The precise mechanism doesn't really matter. The point is this: If there is a mechanism to allow authorized code to still be able to call code in your load-address-randomized libraries, what's to stop malicious code from utilizing that exact mechanism?
Somebody using the alias "c0ntex" wrote in a reply to [David Litchfield, a researcher at Next Generation Security Software] that ASLR has been "trivially circumvented in Linux for years now."

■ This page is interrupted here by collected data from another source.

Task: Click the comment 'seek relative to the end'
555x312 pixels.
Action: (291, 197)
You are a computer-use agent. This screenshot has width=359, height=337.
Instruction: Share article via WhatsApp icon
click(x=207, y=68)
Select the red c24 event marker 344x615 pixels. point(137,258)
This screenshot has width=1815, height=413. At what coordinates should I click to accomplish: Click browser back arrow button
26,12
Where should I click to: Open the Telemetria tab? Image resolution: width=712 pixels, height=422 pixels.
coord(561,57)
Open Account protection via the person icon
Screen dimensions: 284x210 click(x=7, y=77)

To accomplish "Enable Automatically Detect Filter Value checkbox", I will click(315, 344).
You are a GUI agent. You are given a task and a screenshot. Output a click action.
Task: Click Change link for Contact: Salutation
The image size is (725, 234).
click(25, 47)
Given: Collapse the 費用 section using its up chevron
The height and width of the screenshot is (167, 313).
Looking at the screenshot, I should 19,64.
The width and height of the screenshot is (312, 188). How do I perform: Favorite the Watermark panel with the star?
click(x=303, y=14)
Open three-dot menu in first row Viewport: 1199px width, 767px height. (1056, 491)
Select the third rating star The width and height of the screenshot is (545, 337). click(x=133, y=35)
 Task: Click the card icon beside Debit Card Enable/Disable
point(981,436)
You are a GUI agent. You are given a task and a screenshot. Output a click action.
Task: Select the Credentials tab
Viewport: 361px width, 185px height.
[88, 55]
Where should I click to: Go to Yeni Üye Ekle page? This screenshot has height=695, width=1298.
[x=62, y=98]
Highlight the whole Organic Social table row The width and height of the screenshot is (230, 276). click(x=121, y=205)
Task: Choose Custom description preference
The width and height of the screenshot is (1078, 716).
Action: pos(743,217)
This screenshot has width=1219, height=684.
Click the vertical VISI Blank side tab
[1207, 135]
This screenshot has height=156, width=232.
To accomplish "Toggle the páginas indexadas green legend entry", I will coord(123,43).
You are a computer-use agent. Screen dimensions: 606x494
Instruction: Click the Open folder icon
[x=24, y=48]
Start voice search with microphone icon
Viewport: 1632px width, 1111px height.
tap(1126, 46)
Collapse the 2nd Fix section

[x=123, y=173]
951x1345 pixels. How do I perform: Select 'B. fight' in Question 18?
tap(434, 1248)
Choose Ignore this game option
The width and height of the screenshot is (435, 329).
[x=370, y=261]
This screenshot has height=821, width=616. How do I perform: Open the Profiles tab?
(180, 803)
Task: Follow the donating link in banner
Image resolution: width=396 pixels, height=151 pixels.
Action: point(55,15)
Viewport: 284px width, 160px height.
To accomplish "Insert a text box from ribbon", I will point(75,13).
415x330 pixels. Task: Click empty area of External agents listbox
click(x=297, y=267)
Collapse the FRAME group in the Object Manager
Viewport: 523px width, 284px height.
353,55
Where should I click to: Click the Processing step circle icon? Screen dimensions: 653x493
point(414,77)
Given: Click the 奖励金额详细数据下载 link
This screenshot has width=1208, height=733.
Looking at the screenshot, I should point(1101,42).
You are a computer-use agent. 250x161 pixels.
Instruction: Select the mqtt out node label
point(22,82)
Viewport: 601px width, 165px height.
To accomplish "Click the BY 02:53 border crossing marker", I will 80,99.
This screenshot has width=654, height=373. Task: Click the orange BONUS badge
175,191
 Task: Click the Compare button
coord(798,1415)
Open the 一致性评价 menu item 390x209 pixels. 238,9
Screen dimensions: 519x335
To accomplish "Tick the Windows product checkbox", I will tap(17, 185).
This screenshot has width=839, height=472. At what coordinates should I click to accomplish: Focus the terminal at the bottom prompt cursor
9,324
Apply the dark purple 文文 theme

Unless there's more to this than meets the eye, I don't see what's to stop it from being trivially circumvented on any OS. ASLR seems to be to be something akin to trying to stop telemarketers from calling my phone by moving the phone somewhere else in the house and not telling them where I moved it. Doing so may comfort me, but it doesn't matter to the telemarketers -- if they dial my number, my phone still rings.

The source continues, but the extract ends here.